**TO BE DONE:** Rewrite the records below with "Close" in place of "Cancel", leaving everything else as it is.

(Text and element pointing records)
· · ·

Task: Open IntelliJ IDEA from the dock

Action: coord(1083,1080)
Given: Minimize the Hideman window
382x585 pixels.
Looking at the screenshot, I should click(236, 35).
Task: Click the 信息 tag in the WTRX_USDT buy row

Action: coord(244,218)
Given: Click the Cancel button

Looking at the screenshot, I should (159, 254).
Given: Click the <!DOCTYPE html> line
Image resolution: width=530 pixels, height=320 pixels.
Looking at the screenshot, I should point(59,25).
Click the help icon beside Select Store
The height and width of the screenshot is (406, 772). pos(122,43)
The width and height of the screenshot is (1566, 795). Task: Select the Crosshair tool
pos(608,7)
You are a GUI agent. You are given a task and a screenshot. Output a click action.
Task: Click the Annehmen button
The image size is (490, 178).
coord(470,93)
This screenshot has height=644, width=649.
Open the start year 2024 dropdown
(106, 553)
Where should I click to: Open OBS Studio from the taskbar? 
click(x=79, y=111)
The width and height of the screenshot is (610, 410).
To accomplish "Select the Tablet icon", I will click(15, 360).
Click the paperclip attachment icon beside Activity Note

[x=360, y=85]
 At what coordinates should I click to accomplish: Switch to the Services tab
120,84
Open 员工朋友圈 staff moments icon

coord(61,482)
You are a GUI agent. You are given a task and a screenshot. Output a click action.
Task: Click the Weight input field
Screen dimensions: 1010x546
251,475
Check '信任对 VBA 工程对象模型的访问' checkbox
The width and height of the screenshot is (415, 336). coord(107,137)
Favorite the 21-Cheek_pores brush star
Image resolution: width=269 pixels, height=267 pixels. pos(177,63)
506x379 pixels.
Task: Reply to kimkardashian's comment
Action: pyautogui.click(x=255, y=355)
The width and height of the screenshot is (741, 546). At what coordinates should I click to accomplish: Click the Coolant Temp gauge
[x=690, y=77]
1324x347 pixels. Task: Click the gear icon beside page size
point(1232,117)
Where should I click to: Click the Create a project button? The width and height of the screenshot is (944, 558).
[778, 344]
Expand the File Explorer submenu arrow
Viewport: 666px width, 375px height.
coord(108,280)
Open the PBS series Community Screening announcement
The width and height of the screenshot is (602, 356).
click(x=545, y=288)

· · ·

**RESULT OF THIS TASK:**
Task: Open IntelliJ IDEA from the dock

Action: coord(1083,1080)
Given: Minimize the Hideman window
382x585 pixels.
Looking at the screenshot, I should click(236, 35).
Task: Click the 信息 tag in the WTRX_USDT buy row

Action: coord(244,218)
Given: Click the Close button

Looking at the screenshot, I should (159, 254).
Given: Click the <!DOCTYPE html> line
Image resolution: width=530 pixels, height=320 pixels.
Looking at the screenshot, I should point(59,25).
Click the help icon beside Select Store
The height and width of the screenshot is (406, 772). pos(122,43)
The width and height of the screenshot is (1566, 795). Task: Select the Crosshair tool
pos(608,7)
You are a GUI agent. You are given a task and a screenshot. Output a click action.
Task: Click the Annehmen button
The image size is (490, 178).
coord(470,93)
This screenshot has height=644, width=649.
Open the start year 2024 dropdown
(106, 553)
Where should I click to: Open OBS Studio from the taskbar? 
click(x=79, y=111)
The width and height of the screenshot is (610, 410).
To accomplish "Select the Tablet icon", I will click(15, 360).
Click the paperclip attachment icon beside Activity Note

[x=360, y=85]
 At what coordinates should I click to accomplish: Switch to the Services tab
120,84
Open 员工朋友圈 staff moments icon

coord(61,482)
You are a GUI agent. You are given a task and a screenshot. Output a click action.
Task: Click the Weight input field
Screen dimensions: 1010x546
251,475
Check '信任对 VBA 工程对象模型的访问' checkbox
The width and height of the screenshot is (415, 336). coord(107,137)
Favorite the 21-Cheek_pores brush star
Image resolution: width=269 pixels, height=267 pixels. pos(177,63)
506x379 pixels.
Task: Reply to kimkardashian's comment
Action: pyautogui.click(x=255, y=355)
The width and height of the screenshot is (741, 546). At what coordinates should I click to accomplish: Click the Coolant Temp gauge
[x=690, y=77]
1324x347 pixels. Task: Click the gear icon beside page size
point(1232,117)
Where should I click to: Click the Create a project button? The width and height of the screenshot is (944, 558).
[778, 344]
Expand the File Explorer submenu arrow
Viewport: 666px width, 375px height.
coord(108,280)
Open the PBS series Community Screening announcement
The width and height of the screenshot is (602, 356).
click(x=545, y=288)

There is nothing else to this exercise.